Dialing 911, she told the dispatcher that she was at 20th and Gaylord by the side
of a man she had found, who believed he was having a heart attack.
Other pro-life rescuers assembled around the elderly gentleman as he screamed out
for his mother. Ken asked his name, Jo shouted, “Where does your mom live?”
In the ensuing chaos, Ralph told us his name and that his mom lived around the corner
just before going into a minor seizure.
Jo ran to his mother’s house while Ken lent comfort and the conversation with
the dispatcher continued.
“Please hurry,” “Oh Jesus, don’t let him die,” she spoke into the mobile phone.
Neighbors of the killing clinic who regularly criticized this group stopped, on their
way to church, upon seeing the commotion.
Ralph did admit, to those trying to help him, that he had been drinking – in between
seizing and sitting up calling out for his mom.
His history of cirrhosis came to light as the paramedics and the fire truck arrived very
shortly after the initial call was made.
Jo and Ralph’s mother arrived to support him as he was gingerly placed upon the
gurney, for what must have been “another” trip to the hospital.
As the crowd dispersed, she wondered what the neighbors were thinking of those
they regularly criticized for shouting to moms going in to kill their babies.

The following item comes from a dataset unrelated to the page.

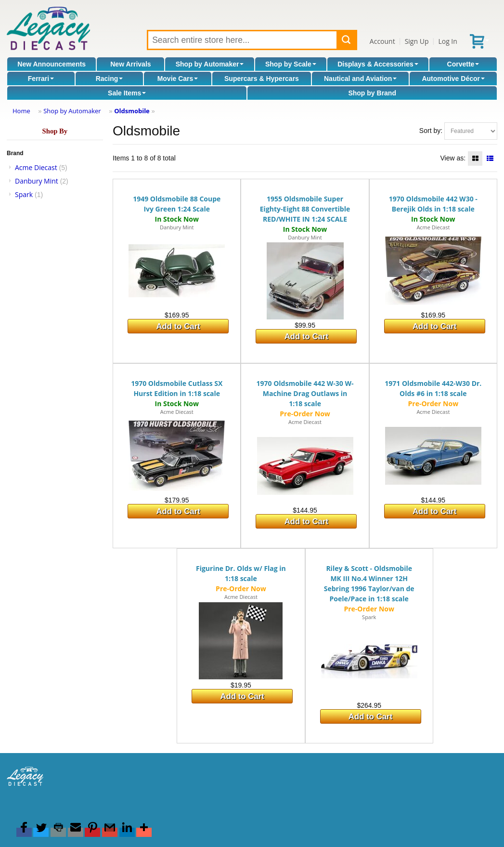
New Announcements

Would they recognize that their care for life transcended the pre-born to all
made in God’s image?
Would they see the connection on their way to worship? Would they care? Would they
join them in their quest for “justice for all” sometime in the future?
“Lord, let this all be for your glory.” Her reverie continued as she drove away from
the momentary detour from her life’s yearning.